[Task directions]
Reproduce the rows starting at the line that contains "Where should I" and ending at the line that contains "Click the Import", with "tray icon" changed to "toolbar button" and nothing else altered.

[Supplied information]
::::

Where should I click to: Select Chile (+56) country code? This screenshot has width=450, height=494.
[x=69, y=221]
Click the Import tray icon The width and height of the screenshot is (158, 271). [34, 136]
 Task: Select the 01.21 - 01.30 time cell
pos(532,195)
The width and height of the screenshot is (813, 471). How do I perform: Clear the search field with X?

::::

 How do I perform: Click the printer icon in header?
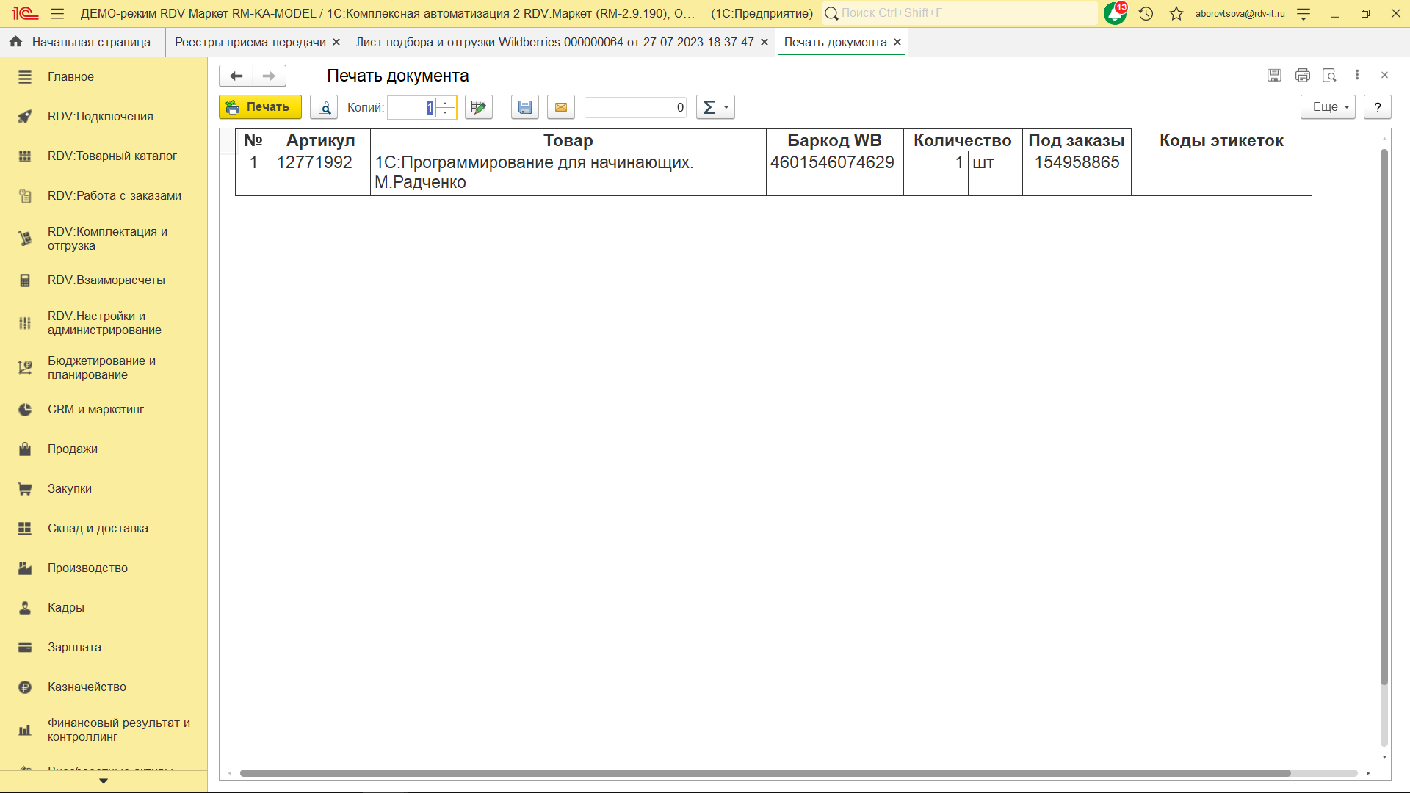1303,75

::::

[Result for this exercise]
Where should I click to: Select Chile (+56) country code? This screenshot has width=450, height=494.
[x=69, y=221]
Click the Import toolbar button The width and height of the screenshot is (158, 271). [34, 136]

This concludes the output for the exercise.